1)Teaching Derrida this week and just reread Barbara Johnson’s definition of critique in the introduction to Dissemination:
2)“The critique reads backwards from what seems natural, obvious, self-evident, or universal, in order to show that these things have their history, their reasons for being the way they are...
3) their effects on what follows from them, and that the starting point is not a (natural) given but a (cultural) construct, usually blind to itself.”
4) Isn’t this what we all are trying to do?
5) Johnson also specifies that deconstruction is not the same as destruction; it is not a form of “textual vandalism,” but “a careful teasing out of the warring forces of signification within the text itself.”
6) Her vision of deconstruction requires attention both to what a text both does and does not see, what it does and does not accomplish.
7)“In other words,” she tells us, “the deconstructive reading does not point out the flaws or weaknesses or stupidities of an author, but the necessity with which what he does see is systematically related to what he does not see.”
8) What she doesn’t say explicitly is that none of this works if we aren’t at least making an effort to understand what the author DOES see, IS accomplishing, IS trying to say.
9) When I was an undergrad I wrote a paper for Johnson on memory in Benjamin and Baudelaire. I anguished over it. I cared so much and it fell so far short of what I wanted to say.
10)When I got it back, her comments seemed to be on a much smarter, much better paper than the one I had written.
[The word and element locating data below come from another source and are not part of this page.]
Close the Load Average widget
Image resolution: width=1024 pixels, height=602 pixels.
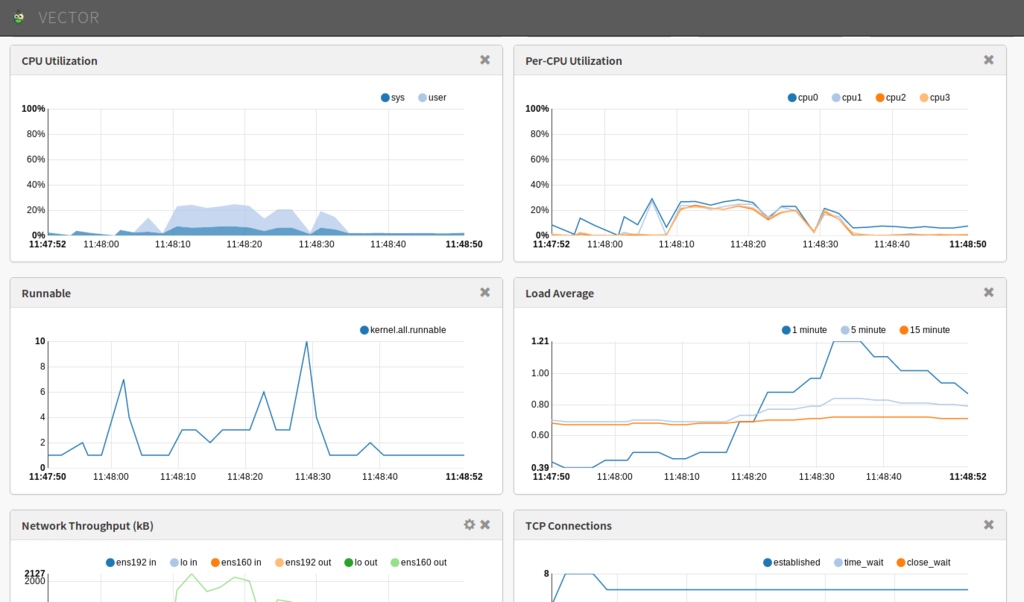point(988,292)
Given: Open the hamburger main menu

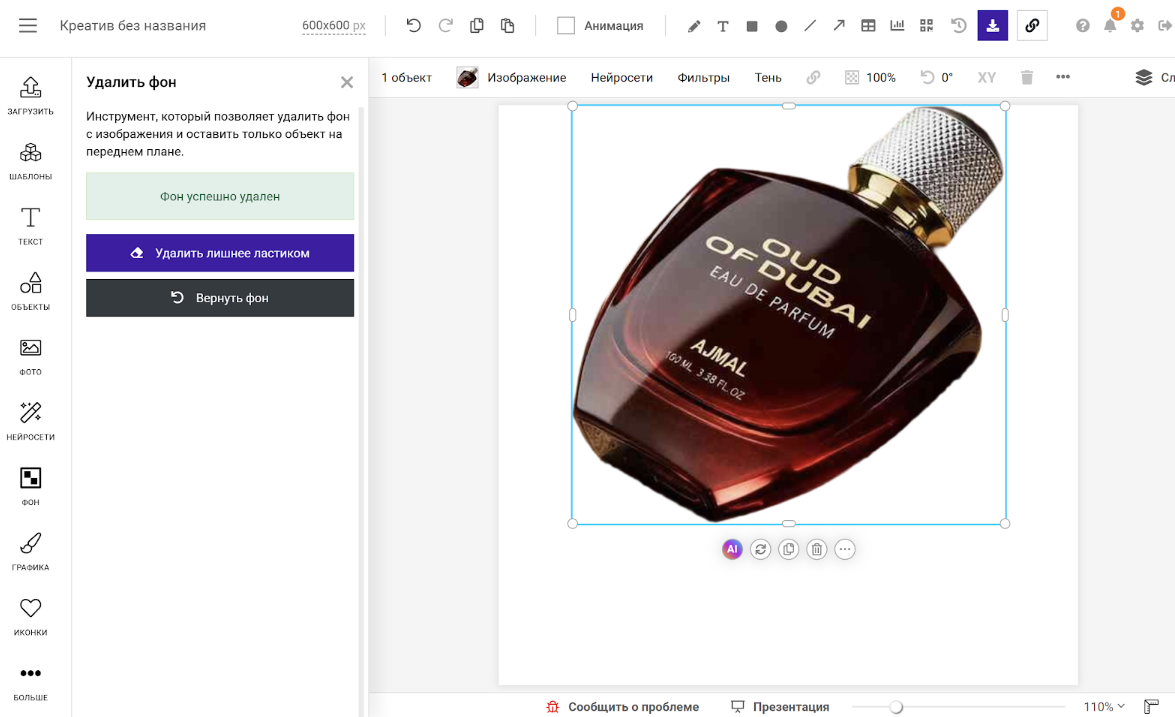Looking at the screenshot, I should point(28,26).
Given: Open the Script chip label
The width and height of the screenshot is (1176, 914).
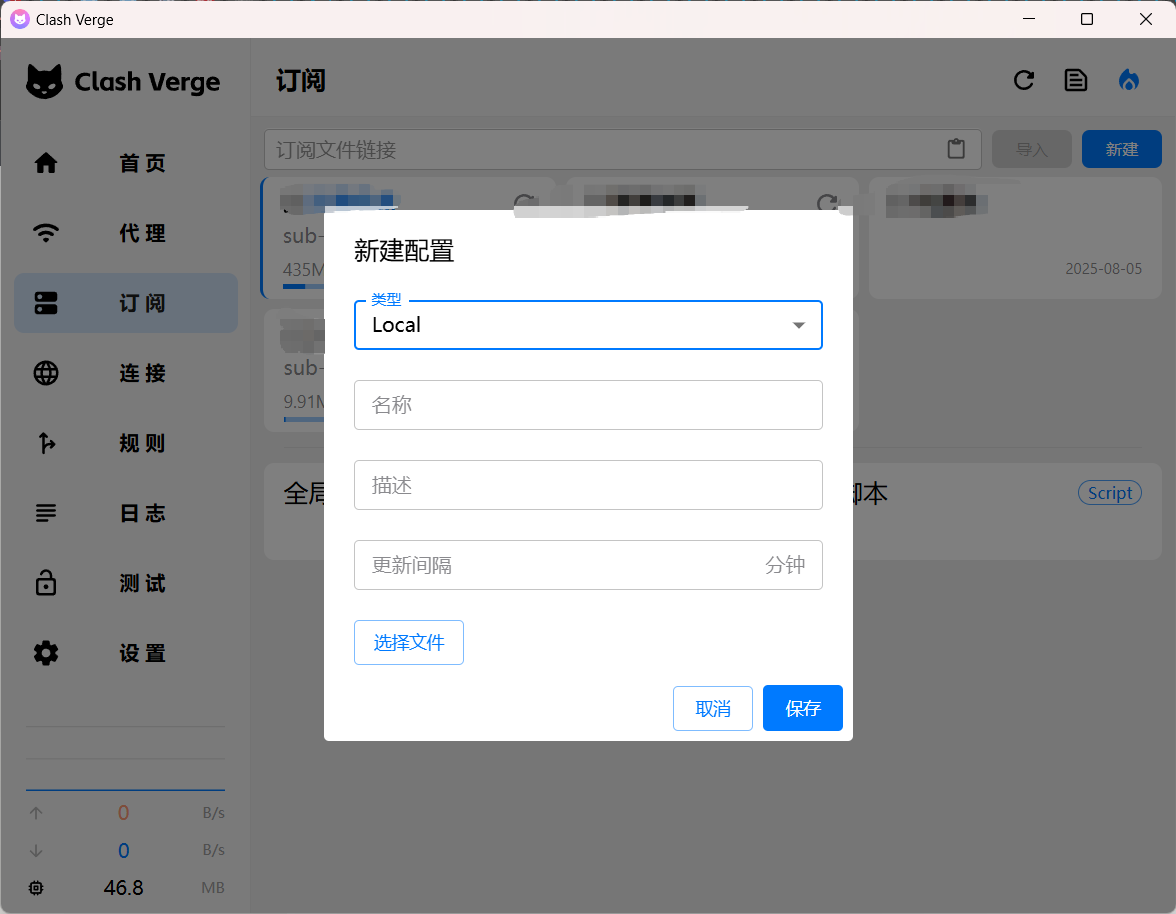Looking at the screenshot, I should coord(1109,492).
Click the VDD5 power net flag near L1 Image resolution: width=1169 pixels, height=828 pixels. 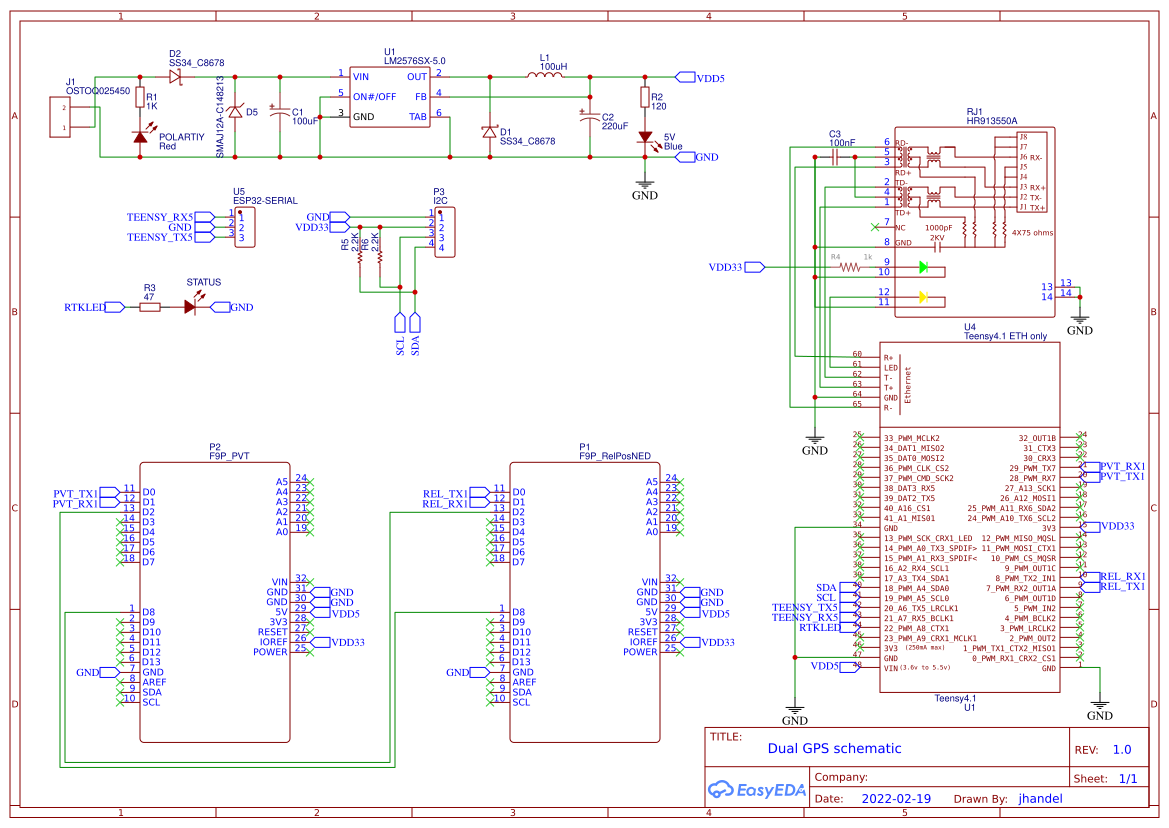pyautogui.click(x=687, y=76)
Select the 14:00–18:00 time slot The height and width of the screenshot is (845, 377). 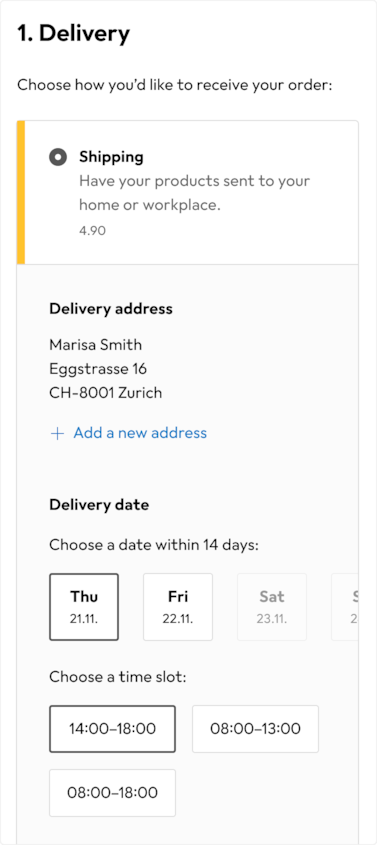113,729
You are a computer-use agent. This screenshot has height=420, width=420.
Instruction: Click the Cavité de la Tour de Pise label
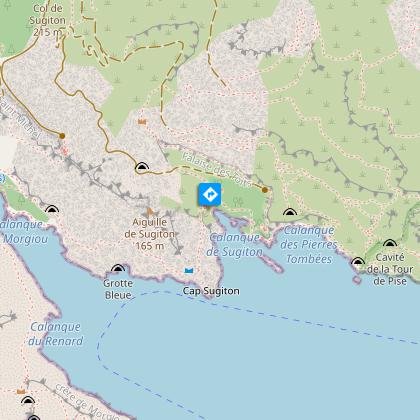coord(390,269)
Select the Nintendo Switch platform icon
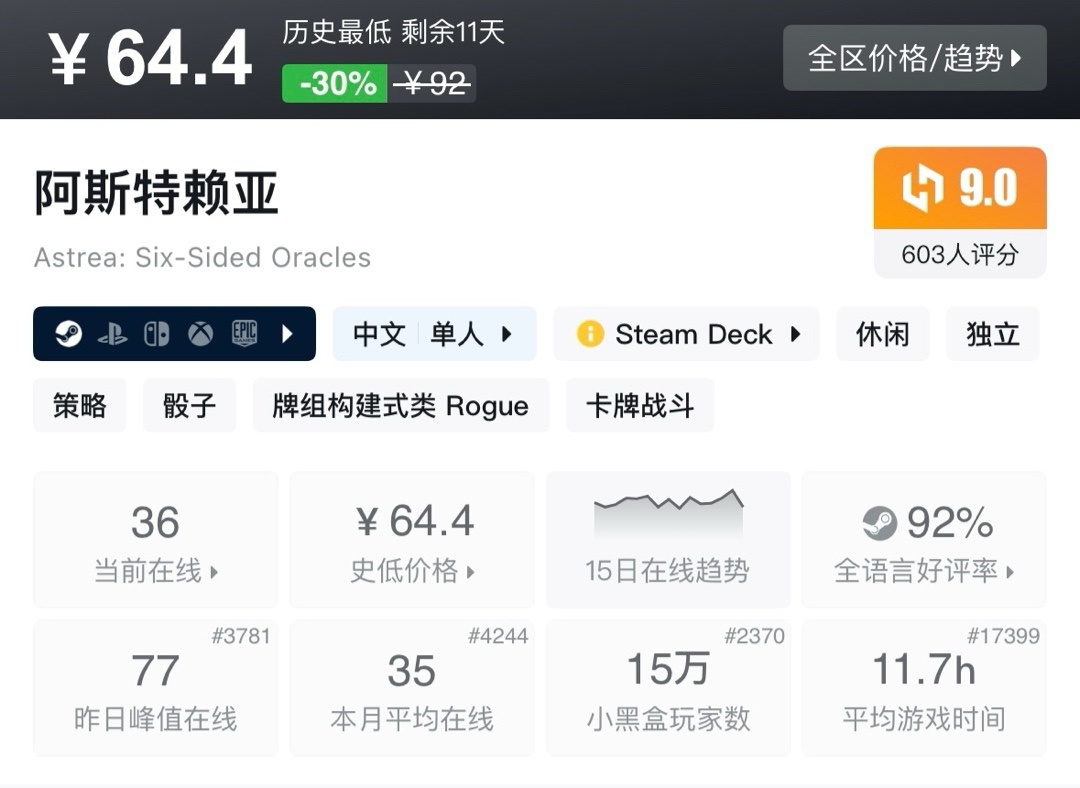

That smarter paper was the paper she read—she was so brilliant and so generous that her imagination filled in the gaps.
11)And her generosity helped me to imagine the much smarter paper it could have been.
12)I have always aspired to be like Johnson, a person who tries to read the best version of everything & who truly tries to hear what people are trying to say. (I usually fail at this.)
13)To me Johnson epitomizes the very best of critique and the very best of post-critique, which is--among other things--a reminder that angry righteousness isn’t the only readerly mode available to us.
14) She cared deeply about inclusion, critical stakes, and justice. She took joy and found pleasure in thought, language, and criticism.
15)There are plenty of mischaracterizations, oversimplifications, and straw men to be pointed out in this debate. But might it not also be possible to read an argument--even a polemical argument--and think about what its author is actually trying to do?
16)Tl;dr: no meaningful critique without generosity.